Smaller than other dromaeosaurids like Deinonychus and Achillobator, Velociraptor still shared a number of the same anatomical features. It was a bipedal, feathered carnivore with a long, stiff tail and a large sickle-shaped claw on each foot, which is thought to have been used to kill its prey. Velociraptor can be told apart from other dromaeosaurids by its long and low skull, with an upturned snout, this feature is mainly seen in larger tyrannosaurids.

Description

A Velociraptor is a small-sized dromaeosaurid that ran about 65 mph, reached up to 6.8 ft long, 1.6 ft high at the hip, and weighed about 15-33 lbs.[2] The skull, which grew up to 9.8 in long, was uniquely up-curved, concave on the top surface and convex on the lower. The jaws were lined with 26–28 widely spaced teeth on each side, each more strongly serrated on the back edge than the front—possibly an skill that helped it catch and hold fast-moving prey.[3][4]

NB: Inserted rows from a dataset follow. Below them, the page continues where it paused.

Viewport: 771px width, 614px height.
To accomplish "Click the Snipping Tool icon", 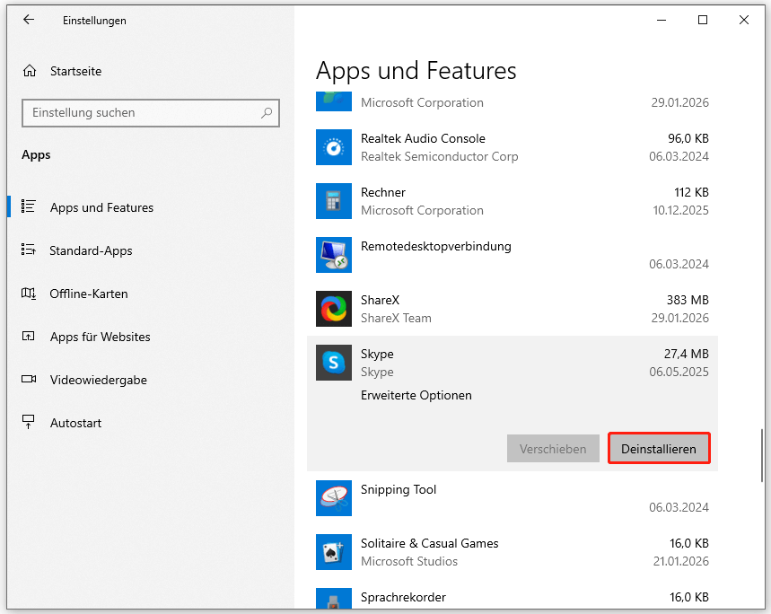I will tap(334, 498).
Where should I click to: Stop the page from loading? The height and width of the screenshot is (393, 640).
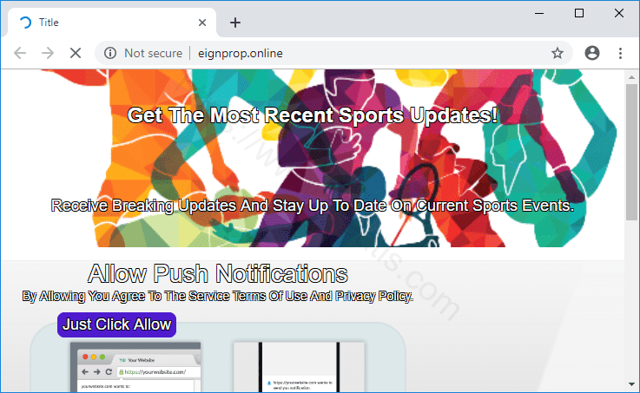75,53
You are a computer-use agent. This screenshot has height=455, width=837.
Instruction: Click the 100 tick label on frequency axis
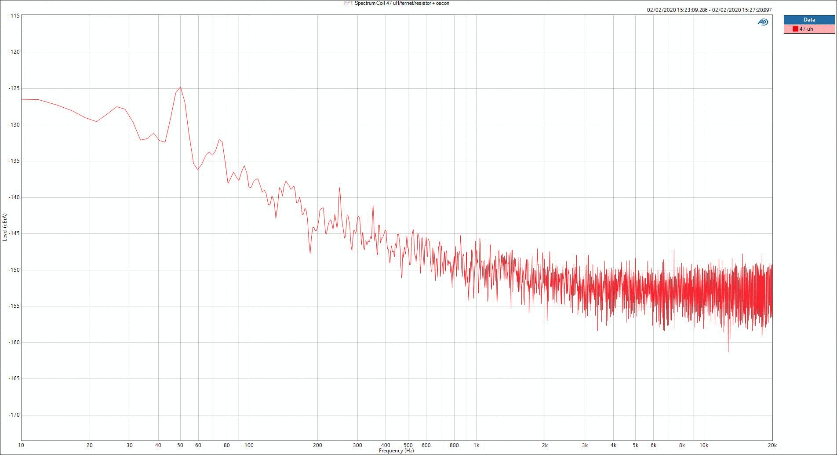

Velociraptor, like other dromaeosaurids, had a large hand with 3 curved claws, which were similar in construction and flexibility to the wing bones of birds. The 2nd digit was the longest of the 3, while the 1st was shortest. The structure of the wrist bones prevented pronation of the wrist and forced the 'hands' to be held with the palm faced in, not down.[5] The 1st toe of the foot, as in other theropods, was a small dewclaw. Unlike most theropods, which had feet with 3 toes touching the ground, dromaeosaurids like Velociraptor walked on just their 3rd and 4th toes. The 2nd digit, for which Velociraptor is famed, was highly modified and held retracted off of the ground. It bore a large, sickle-shaped claw, typical of dromaeosaurid and troodontid dinosaurs. This large claw, which could be over 2.6 in long around its outer edge, was most likely a hunting tool used to tear into prey, possibly causing a fatal blow.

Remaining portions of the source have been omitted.